Aim of the task: With the pictures left out, please write out exactly each line from the one containing "Viewport: 637px width, 1313px" through the end of the material.

(Source material)

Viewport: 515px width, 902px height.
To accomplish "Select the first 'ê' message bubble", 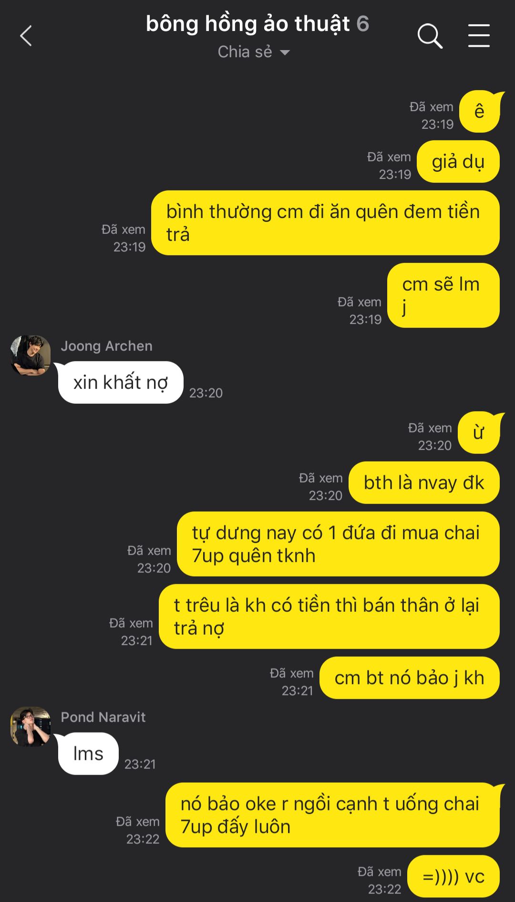I will (479, 112).
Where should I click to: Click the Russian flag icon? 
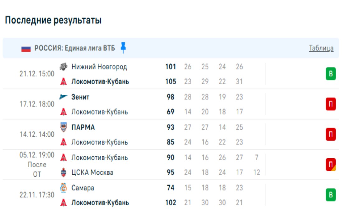26,49
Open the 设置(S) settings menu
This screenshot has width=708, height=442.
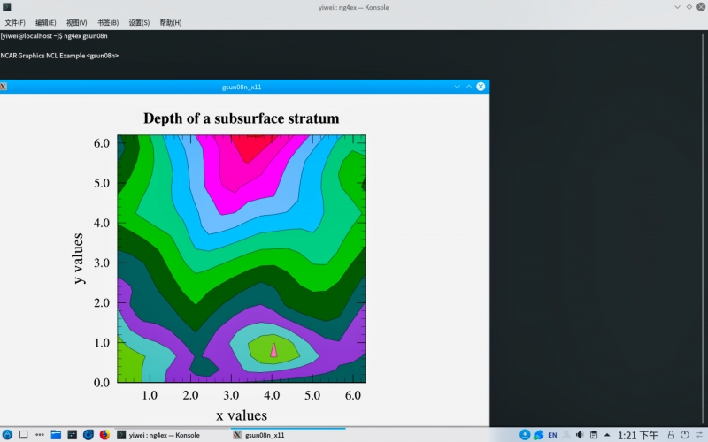(x=139, y=22)
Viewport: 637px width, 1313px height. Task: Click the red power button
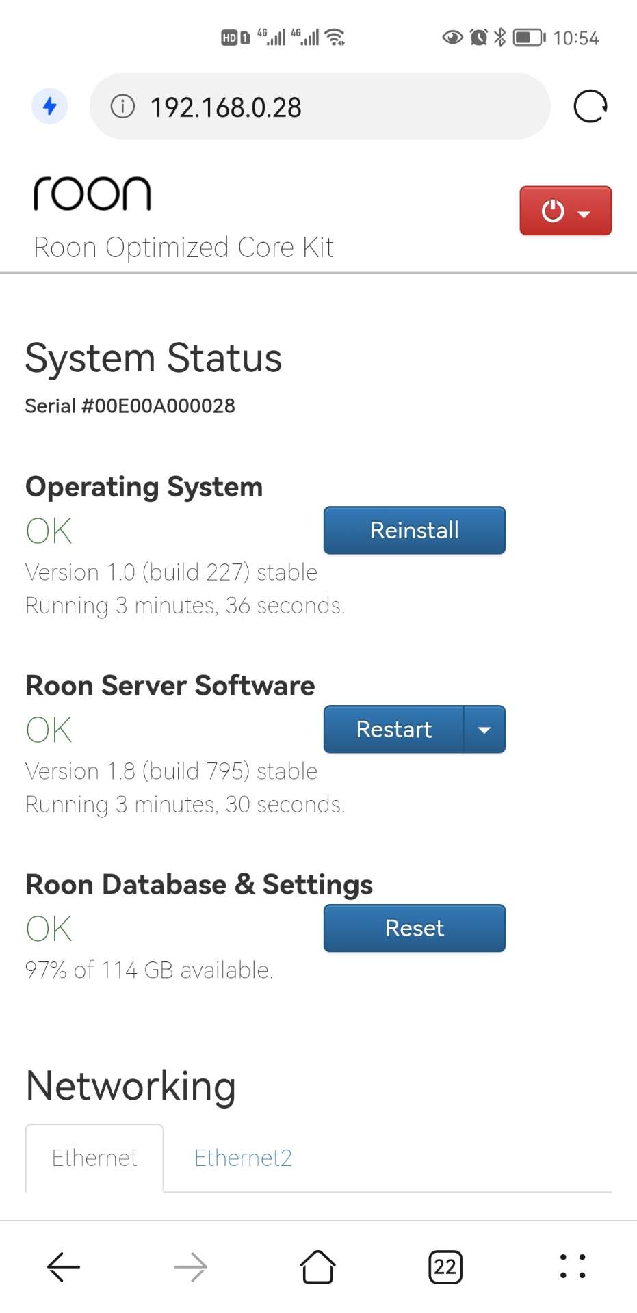point(553,211)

(End Source material)

Task output:
Viewport: 637px width, 1313px height. Task: Click the red power button
point(553,211)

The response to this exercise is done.